Officials with the U.S. Marshals Service said Tuesday that they have not located Peninger.

A jury in October convicted Peninger, 50, of eight counts of mail fraud and a count of lying to an FBI agent in what investigators call a Ponzi scheme that consumed $7 million in investors' money. Authorities estimate as many as 35 people, mostly older and middle class, fell victim to Peninger's fraud.

His lies included telling investors that he controlled thousands of acres in Kansas, promising to transfer their retirement funds into new accounts with his firms, fabricating stories about oil investments, bragging about local real estate he would use to protect their investments and providing account statements that showed fake returns on investments, according to prosecutors. In reality, Peninger spent large sums of money on himself, including $340,000 given to a mistress and her store.

Peninger had been living at his mother's Daniel Island home and wearing an ankle monitor since about two weeks after his conviction. Duffy allowed him to return there from jail in order to sort through his finances and health care and to attend to his mother and his ailing stepfather.

Peninger's 72-year-old mother had read a letter to Duffy in court describing her husband's Alzheimer's disease and the couple's need to have her son home before sobbing and asking the defense attorney to read the rest.

"If that means nothing to him, it did to me," Duffy said Tuesday.
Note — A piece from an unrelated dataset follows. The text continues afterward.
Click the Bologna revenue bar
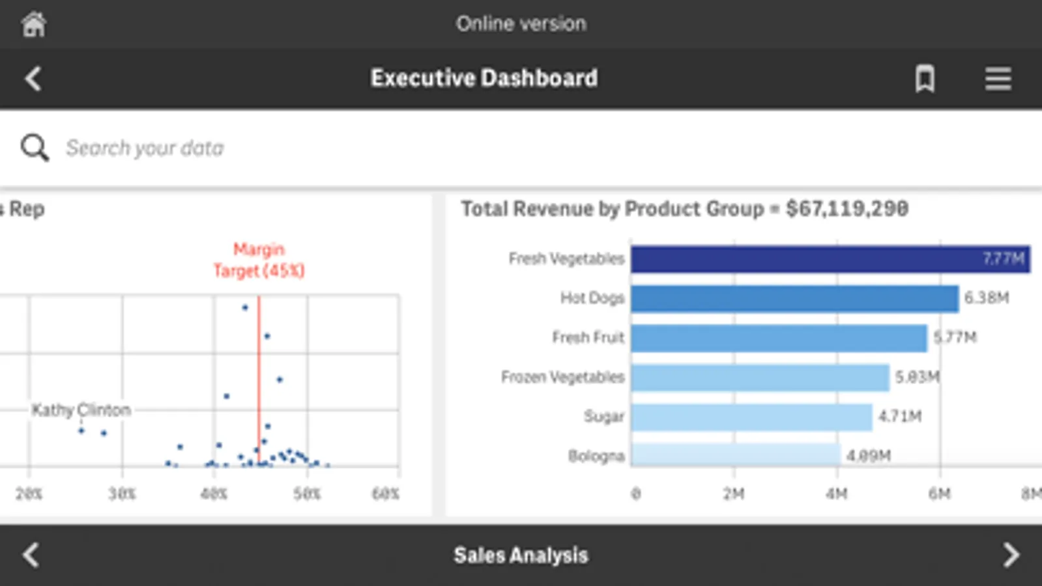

A woman previously identified in court proceedings as Peninger's mistress said she called Peninger's mother shortly after 2 p.m. Monday, his sentencing time, and that his mother said Peninger left her home 30 or 40 minutes earlier. His defense attorney, Kerry Koon, told Duffy that he did not know his client's whereabouts.

Duffy said after court that Peninger, when apprehended, will face a hearing to determine whether he behaved in contempt of court. That could increase his sentence, according to the judge.

Duffy said a defendant has not appeared for sentencing only once or twice in his 15 years on the bench.

"The only reason you are concerned with that is anyone faced with a long term of incarceration is always a risk," Duffy said. "But he had no previous history."

Assistant U.S. Attorney Rhett DeHart had argued to keep Peninger in jail in October because Peninger had no job, no assets and, for a middle-age man, could be facing a daunting number of years in prison. Peninger also had arrived late on his first day of trial.

In October, he described his first three days in solitary confinement at the Charleston County Detention Center as "the bottom of life" and promised not to flee if released. After Duffy announced his order allowing him to return home, he warned Peninger that he'd be "in a heap of trouble" for any missteps.